In der Straßenbahn, auf dem Weg in die Wuhlheide, fängt es an. Zwei Mädchen rätseln, wo wohl der Backstage-Eingang ist, ob er einfach zu passieren wäre und was man dazu wohl tun müsse, kicher. Das Objekt der Begierde heißt Lenny Kravitz. Seines Zeichens Retro-Rocker, Ex-Mann von Lisa Bonnet und, wenn man den Gazetten Glauben schenken darf, Liebhaber von Vanessa Paradis, Sinead O'Connor und mindestens einem weiteren halben Dutzend aus Kino und Fernsehen bekannter Topzangen.

Ein Drittel des Publikums ist weiblich, also ungefähr dreimal mehr als üblich, und frau trägt nabelfrei oder T-Shirts, auf denen selbstgestickt „Lenny“ steht, oder selbstgemachte Trompetenhosen oder ein rotes Kleid mit Leder-BH drüber. Kurz: Das Publikum wirkt, als hätten Tocotronic-Fans und Bankangestellte die Anziehsachen getauscht. Erstere haben sich feingemacht, letztere wollen mal richtig abrocken gehen und haben die Lederjacke aus dem Schrank gekramt.

Alle sehen also super aus, der Sound ist auch super, und so fällt die schwarze Verhüllung von einem silbrig glänzenden Bühnenaufbau, der Glamrock-Atmosphäre in die Wuhlheide tragen soll, und es rockt los. Lenny Kravitz tobt über die Bühne, schneidet Grimassen, rennt und springt, schmeißt nicht einfach sein Handtuch in die Menge, sondern wirft es einem ganz bestimmten Mädchen zu, die Sonne geht unter, und alle haben Spaß.

Jungs stecken ihre Zunge in den Bauchnabel ihrer Freundin, Mädchen winken in einem fort in Richtung Bühne, und Lenny Kravitz setzt seine Sonnenbrille ab. Der Gitarrist sieht aus, als wäre Slash von Guns'n'Roses als Sohn eines Postbeamten in der französischen Provinz auf die Welt gekommen, die beiden Background-Sänger könnten die kleinen Brüder von Al Green und Isaac Hayes sein, und die Drummerin sieht tatsächlich genauso aus wie in den Videoclips: ein angetäuschter Afro auf dem Kopf und so cool wie das Trockeneis, dessen Nebel sporadisch über die Bühne wabert.
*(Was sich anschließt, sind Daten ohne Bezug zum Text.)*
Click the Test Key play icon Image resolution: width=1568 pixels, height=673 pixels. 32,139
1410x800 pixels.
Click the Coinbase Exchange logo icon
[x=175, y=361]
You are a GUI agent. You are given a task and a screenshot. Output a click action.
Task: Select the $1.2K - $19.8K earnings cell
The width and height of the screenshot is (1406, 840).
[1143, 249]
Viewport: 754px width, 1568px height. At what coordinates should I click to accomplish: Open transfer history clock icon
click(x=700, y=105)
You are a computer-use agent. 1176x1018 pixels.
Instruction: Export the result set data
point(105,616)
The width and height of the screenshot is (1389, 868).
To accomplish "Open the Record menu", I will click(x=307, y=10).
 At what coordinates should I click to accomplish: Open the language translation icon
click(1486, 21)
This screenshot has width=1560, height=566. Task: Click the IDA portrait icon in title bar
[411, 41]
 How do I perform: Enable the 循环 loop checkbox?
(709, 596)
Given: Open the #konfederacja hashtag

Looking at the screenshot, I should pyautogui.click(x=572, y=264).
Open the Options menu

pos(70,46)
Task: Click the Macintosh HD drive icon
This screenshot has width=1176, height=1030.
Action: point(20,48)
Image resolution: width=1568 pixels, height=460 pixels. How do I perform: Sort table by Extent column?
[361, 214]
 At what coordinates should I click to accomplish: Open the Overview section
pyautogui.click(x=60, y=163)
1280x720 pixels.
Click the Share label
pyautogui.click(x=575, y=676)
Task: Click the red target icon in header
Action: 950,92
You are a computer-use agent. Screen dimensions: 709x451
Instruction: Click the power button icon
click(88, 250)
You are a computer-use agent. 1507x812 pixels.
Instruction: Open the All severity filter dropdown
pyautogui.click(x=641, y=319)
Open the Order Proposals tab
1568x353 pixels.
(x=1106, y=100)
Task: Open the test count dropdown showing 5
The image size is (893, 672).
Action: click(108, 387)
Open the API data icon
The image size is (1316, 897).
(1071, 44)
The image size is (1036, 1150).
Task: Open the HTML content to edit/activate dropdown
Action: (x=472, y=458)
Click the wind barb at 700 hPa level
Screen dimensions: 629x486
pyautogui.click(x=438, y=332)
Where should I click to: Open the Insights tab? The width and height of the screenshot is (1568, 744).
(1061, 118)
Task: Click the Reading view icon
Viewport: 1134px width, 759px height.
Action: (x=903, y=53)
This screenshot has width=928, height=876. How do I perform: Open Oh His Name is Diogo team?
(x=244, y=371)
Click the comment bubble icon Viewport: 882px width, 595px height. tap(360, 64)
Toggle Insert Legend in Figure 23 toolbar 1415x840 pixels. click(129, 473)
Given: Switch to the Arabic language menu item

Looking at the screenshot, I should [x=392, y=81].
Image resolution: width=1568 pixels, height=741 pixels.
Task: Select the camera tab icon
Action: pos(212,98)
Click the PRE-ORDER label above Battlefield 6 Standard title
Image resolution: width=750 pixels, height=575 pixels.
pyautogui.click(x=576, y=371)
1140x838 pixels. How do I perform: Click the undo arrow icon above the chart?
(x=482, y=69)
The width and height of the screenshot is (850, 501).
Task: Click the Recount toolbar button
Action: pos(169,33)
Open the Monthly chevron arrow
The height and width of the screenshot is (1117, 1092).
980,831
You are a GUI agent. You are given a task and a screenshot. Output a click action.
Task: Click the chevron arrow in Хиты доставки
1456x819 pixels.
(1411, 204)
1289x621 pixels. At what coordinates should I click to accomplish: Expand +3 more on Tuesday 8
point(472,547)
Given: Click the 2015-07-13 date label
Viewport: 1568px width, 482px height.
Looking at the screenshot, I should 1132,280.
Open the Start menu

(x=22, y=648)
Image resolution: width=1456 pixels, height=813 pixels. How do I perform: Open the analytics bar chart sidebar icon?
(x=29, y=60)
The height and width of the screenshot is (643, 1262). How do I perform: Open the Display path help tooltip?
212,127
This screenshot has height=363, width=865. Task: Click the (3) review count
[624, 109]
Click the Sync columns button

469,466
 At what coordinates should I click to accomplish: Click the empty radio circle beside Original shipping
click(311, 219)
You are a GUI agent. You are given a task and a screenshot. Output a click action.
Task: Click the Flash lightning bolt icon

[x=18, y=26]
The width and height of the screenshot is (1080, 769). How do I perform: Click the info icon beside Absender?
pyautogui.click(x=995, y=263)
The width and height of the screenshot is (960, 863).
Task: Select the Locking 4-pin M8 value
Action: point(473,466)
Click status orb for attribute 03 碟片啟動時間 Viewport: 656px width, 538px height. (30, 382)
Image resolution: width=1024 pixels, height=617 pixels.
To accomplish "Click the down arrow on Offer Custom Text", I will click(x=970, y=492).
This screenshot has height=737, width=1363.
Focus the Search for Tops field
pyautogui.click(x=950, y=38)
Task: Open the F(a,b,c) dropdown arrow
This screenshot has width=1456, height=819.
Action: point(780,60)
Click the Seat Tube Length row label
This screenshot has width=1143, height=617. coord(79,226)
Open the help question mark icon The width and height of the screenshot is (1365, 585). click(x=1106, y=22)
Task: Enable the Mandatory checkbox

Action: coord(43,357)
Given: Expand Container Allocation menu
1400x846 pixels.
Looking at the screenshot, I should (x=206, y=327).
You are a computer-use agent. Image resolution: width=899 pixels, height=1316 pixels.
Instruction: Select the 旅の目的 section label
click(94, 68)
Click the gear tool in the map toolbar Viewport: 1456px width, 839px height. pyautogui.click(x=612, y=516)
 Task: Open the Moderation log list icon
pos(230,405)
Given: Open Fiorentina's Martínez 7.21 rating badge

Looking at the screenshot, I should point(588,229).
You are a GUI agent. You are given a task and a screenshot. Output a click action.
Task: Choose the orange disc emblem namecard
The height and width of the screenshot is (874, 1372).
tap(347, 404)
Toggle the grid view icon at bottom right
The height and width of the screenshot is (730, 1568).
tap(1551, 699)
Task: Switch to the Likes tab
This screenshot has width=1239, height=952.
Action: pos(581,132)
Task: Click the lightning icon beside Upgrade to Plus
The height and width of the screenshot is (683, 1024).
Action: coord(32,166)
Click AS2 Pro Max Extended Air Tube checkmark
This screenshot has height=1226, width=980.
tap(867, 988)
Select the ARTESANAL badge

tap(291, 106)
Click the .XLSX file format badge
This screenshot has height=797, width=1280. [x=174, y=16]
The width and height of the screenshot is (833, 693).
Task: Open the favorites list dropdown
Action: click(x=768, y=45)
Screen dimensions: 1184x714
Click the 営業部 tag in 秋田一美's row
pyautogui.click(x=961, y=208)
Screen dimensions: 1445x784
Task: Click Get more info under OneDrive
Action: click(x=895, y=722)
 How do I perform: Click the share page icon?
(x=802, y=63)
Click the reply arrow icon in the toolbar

Lenny Kravitz selbst ist von Kopf bis Fuß in einen knallengen schwarzen Anzug mit leichten Siebziger-Anleihen gewandet. Kreisch. Es geht einmal quer durch seine Hits. Von „Mr. Cabdriver“ über „Let love rule“ und „My Mama said“ bis zu „Fly away“. Als die Hits alle sind, ist das Konzert vorbei. Das dauert allerdings zwei Stunden. Was vor allem daran liegt, daß jedes Stück gnadenlos vergniedelt wird: Gitarrensolo, Flöte, Trompete, Schlagzeug, Saxophon, Orgel – jedes Instrument muß mindestens einmal zu seinem Recht kommen. Und das tut den Stücken nur bedingt gut, da Kravitz ja eigentlich der Meister des knallenden Gitarrenriffs ist, das er aus der Musik seiner Vorbilder wie Curtis Mayfield, John Lennon und Sly Stone herausdestilliert hat. Und zuviel Jazzrock knallt eben nicht. Aber sei's drum, das Publikum bejubelt jedes Solo, als werde die Schlaghose neu erfunden.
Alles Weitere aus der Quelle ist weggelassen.